The National Audit Office has reported that the Home Office did not deliver improved digital border systems to its planned timetable of March 2019, increasing costs by £173 million and meaning it continues to rely on legacy technology.

The Home Office has since reset its Digital Services at the Border programme to change the scope and push delivery back to the end of March 2022. However, while the department has made improvements, the NAO says that it still faces significant risks in delivering and integrating its new systems against a challenging timetable.

Digital Services at the Border programme, which began in 2014, sought to replace legacy systems which it considered increasingly expensive, difficult to maintain and unfit for the future needs of government. The programme intended to provide UK Border Force staff with better information to make decisions about people crossing the border and to track goods entering and exiting the UK.

Even before the UK’s exit from the EU is taken into account, the NAO said that the programme lacked clear objectives, a timetable for delivery and a budget from the off, issues that have since been worsened by the Brexit process.

In July 2019, the Home Office decided to undertake a reset and refocus the programme on its core national security requirement to provide more control over who enters the UK. This meant it would continue rolling out its Border Crossing system; stabilise and improve, rather than replace, the Semaphore system; and remove the replacement of systems relating to the flow of goods from the programme completely. It also extended its delivery timescale by three years to March 2022. This will add £191 million to the cost of delivering the new systems and the Home Office will have to pay a further £145 million to keep the legacy systems running.

The delay means the Home Office does not start to pay the running costs of the new systems until 2022-23 and it also spent less than planned prior to March 2019. The Home Office therefore estimates that the net impact of its failure to deliver the programme by the end of March 2019 as originally planned is an additional cost of £173 million.

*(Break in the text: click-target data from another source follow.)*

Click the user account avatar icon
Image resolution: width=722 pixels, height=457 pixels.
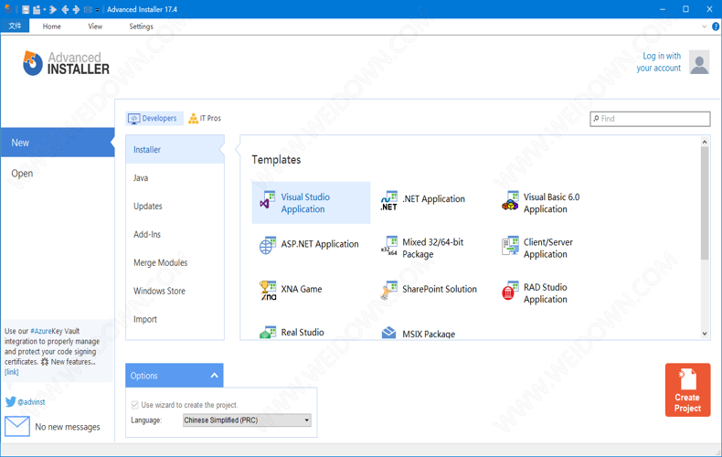click(x=699, y=62)
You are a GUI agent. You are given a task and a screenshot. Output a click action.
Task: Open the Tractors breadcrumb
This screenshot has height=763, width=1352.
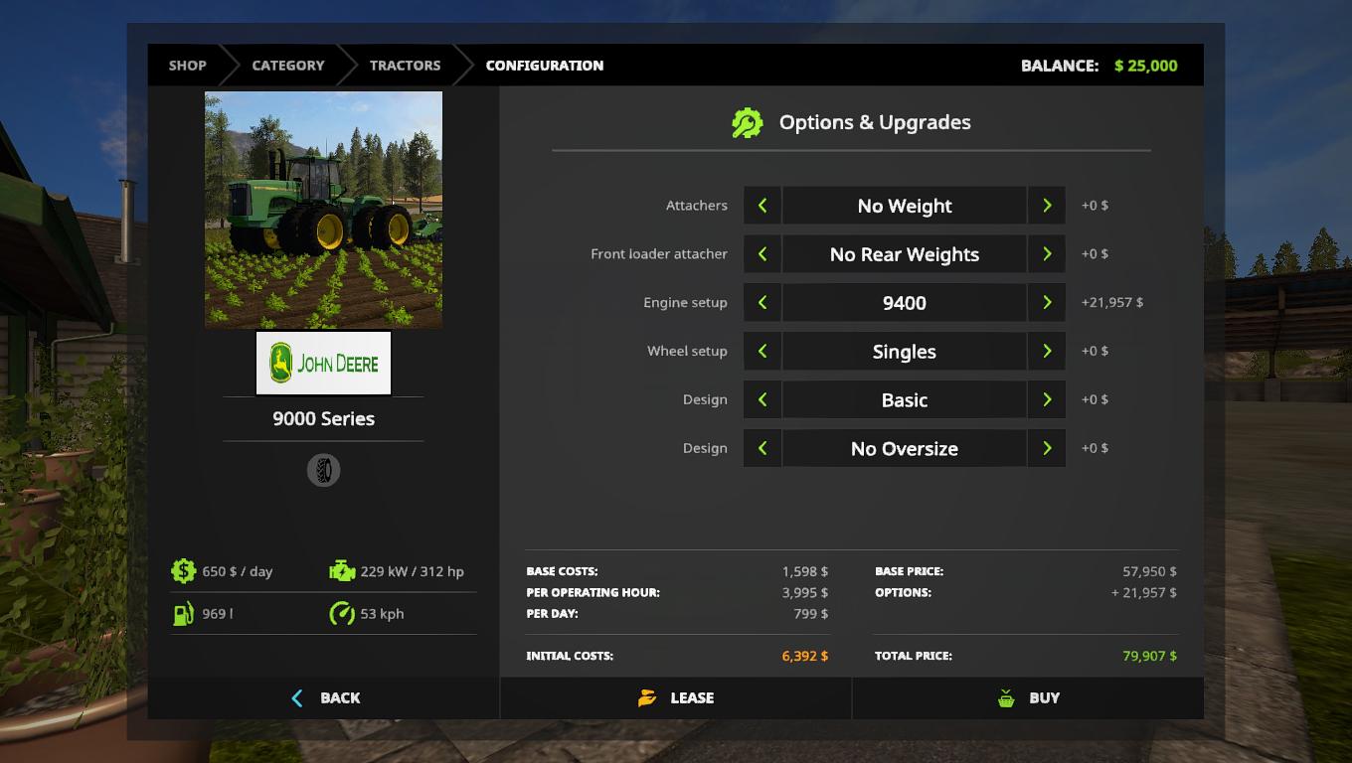[405, 66]
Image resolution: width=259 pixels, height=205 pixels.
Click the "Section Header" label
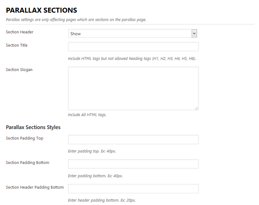(x=20, y=32)
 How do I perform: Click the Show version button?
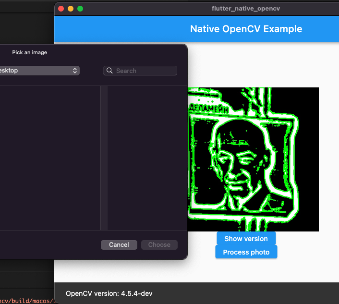click(246, 239)
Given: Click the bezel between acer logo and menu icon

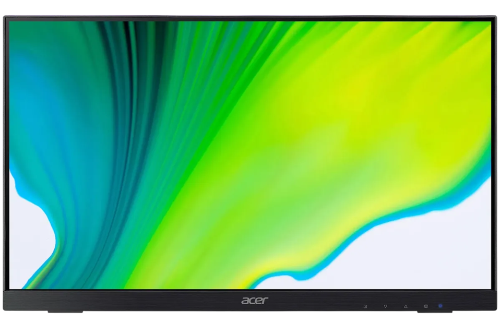Looking at the screenshot, I should (313, 302).
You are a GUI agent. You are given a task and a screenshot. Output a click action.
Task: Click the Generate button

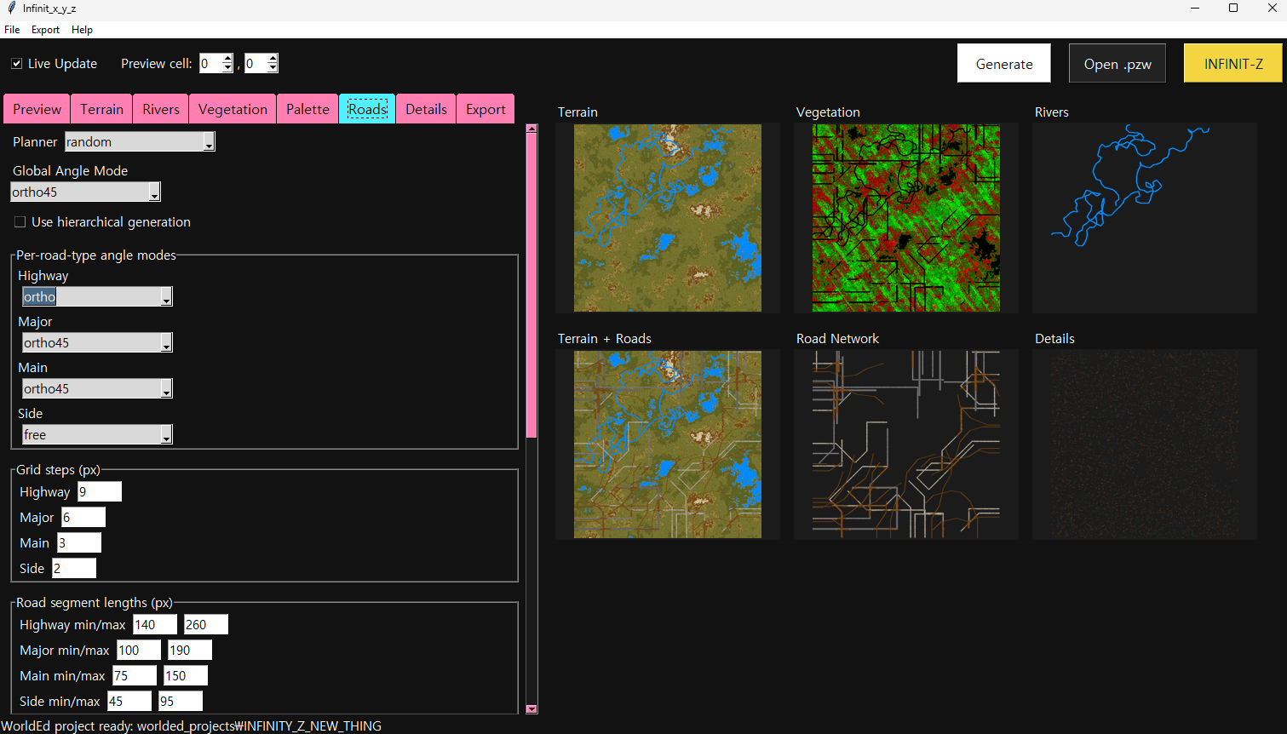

The Home Office now has 16 months to introduce its new systems, including delivering the more technically complex aspects of the programme which it has previously struggled with. It is dependent on the full roll out of Border Crossing – its new long-term solution for managing the ‘watchlist’ of individuals of interest – to meet new demands on border management arising from EU Exit. Technical issues affected the availability of an earlier version of Border Crossing which was live from September 2019, causing increasing amounts of downtime. The most significant requirement will be to enable electronic visas, settled status and other status which will be official digital permissions allowing entry to the UK, to be checked at the border against the watchlist.

Gareth Davies, head of the NAO, said: “The Digital Services at the Border programme did not achieve value for money by March 2019, failing to deliver what it intended and leaving Border Force staff to rely on outdated legacy systems. Since resetting the programme, there have been improvements and the Home Office has a better understanding of the significant risks and challenges ahead. It now needs to build on this work to ensure that it can deliver the programme at the pace and scale it requires.”